The company, which is backed by Geely Automobile, on Tuesday reported a quarterly net loss of 2.01 billion yuan ($277.3 million), narrowing from CNY2.39 billion a year earlier.

Revenue jumped 71% to CNY14.74 billion, which the EV maker attributed to higher sales volume.

Zeekr delivered 33,059 vehicles in the first quarter, more than doubling from a year earlier.

Goldman Sachs analysts in a note said they expect the EV maker to deliver 215,000 units this year, citing the successful relaunch of the Zeekr 001 in February with lower prices and the start of deliveries for the 007 model. That is slightly lower than the company's goal of 230,000 units.

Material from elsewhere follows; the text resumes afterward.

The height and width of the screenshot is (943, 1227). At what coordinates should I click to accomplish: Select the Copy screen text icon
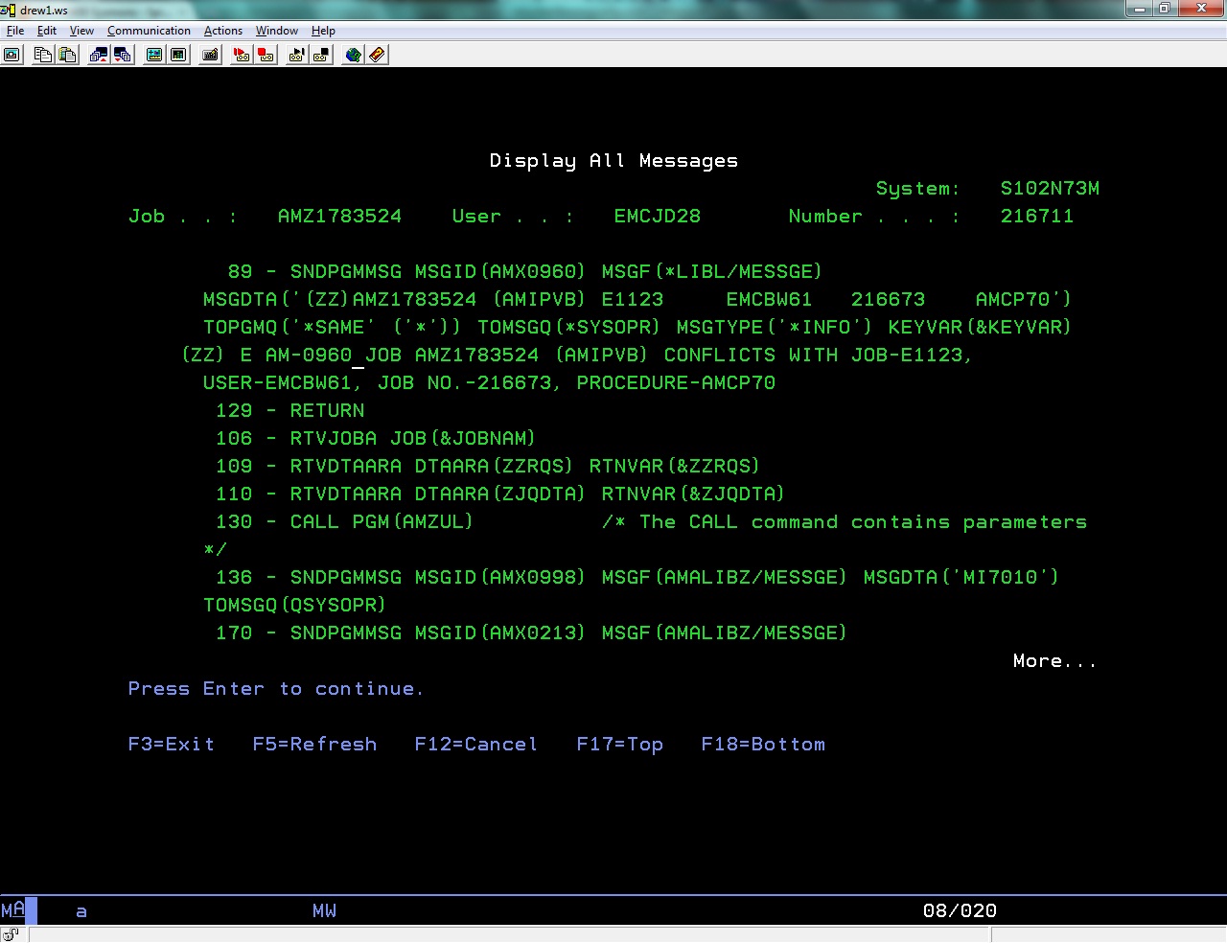42,55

Zeekr has witnessed strong sales momentum in China this year, with deliveries roughly doubling in April and May from a year earlier.

For the first quarter, the company's gross margin rose to 11.8% from 7.9%, while its vehicle margin increased by 3.9 percentage points due to effective procurement cost control, it said.

Sequentially, however, its gross margin was weaker than 14.2% in the previous quarter, dragged by lower vehicle sales and a change in product mix, as well as lower gross margin of sales from batteries and other components, the company said.

By comparison, rivals XPeng and NIO reported gross margins of 12.9% and 4.9%, respectively, in the first quarter.

"Our successful initial public offering on the New York Stock Exchange in May significantly strengthened our balance sheet, setting the stage for our long-term development," Chief Financial Officer Jing Yuan said.

Shares of Zeekr, which have been trading below their IPO price, rose 7.40% in premarket trading.